What to produce: Copy the data below verbatim, beginning at the line that contains "This screenshot has height=400, width=600." and ending with the line that contains "tap(116, 372)".

Records for the task:
►

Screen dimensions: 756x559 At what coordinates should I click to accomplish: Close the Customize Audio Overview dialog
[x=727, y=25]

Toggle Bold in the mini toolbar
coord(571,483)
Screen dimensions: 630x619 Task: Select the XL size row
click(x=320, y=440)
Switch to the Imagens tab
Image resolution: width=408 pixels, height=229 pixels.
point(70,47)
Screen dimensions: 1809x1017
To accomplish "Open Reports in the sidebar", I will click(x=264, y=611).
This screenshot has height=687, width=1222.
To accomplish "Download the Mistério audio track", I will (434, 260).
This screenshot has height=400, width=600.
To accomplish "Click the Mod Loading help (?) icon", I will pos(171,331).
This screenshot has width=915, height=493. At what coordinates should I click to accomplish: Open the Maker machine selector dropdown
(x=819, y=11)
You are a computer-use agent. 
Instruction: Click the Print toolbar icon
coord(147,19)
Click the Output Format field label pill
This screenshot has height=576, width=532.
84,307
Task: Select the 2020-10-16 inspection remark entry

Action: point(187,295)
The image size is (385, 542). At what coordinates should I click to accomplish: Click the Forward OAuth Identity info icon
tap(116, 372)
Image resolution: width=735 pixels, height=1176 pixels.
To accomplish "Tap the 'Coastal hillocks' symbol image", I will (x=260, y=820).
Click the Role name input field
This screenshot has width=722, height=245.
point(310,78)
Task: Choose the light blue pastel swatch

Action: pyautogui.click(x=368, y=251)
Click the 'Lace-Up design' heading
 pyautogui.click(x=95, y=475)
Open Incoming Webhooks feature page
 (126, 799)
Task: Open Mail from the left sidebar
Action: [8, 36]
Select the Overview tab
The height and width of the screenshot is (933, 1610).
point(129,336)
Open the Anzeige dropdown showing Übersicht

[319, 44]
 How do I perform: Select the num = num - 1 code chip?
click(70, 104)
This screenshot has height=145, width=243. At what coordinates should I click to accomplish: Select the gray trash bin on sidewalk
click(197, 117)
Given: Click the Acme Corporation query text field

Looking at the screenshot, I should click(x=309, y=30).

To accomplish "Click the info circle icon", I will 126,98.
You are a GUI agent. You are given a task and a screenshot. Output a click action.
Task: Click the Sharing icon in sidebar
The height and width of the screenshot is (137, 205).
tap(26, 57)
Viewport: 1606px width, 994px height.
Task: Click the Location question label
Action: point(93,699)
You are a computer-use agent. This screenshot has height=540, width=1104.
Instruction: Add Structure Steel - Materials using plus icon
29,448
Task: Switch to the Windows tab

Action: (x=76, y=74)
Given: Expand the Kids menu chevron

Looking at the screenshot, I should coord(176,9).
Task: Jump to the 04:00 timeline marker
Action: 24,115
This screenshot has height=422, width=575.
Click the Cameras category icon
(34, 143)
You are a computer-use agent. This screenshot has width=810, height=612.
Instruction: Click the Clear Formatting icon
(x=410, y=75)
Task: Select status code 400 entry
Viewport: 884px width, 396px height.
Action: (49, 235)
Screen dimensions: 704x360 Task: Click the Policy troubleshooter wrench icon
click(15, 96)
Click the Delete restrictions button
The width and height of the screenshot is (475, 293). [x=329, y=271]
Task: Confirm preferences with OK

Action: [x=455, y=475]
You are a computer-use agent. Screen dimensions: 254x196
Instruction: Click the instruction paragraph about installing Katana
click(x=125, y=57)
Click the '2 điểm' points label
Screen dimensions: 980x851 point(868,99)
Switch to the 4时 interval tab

◄

The completed task:
This screenshot has height=400, width=600.
To accomplish "Click the Mod Loading help (?) icon", I will pos(171,331).
This screenshot has width=915, height=493. At what coordinates should I click to accomplish: Open the Maker machine selector dropdown
(x=819, y=11)
You are a computer-use agent. 
Instruction: Click the Print toolbar icon
coord(147,19)
Click the Output Format field label pill
This screenshot has height=576, width=532.
84,307
Task: Select the 2020-10-16 inspection remark entry

Action: point(187,295)
The image size is (385, 542). At what coordinates should I click to accomplish: Click the Forward OAuth Identity info icon
tap(116, 372)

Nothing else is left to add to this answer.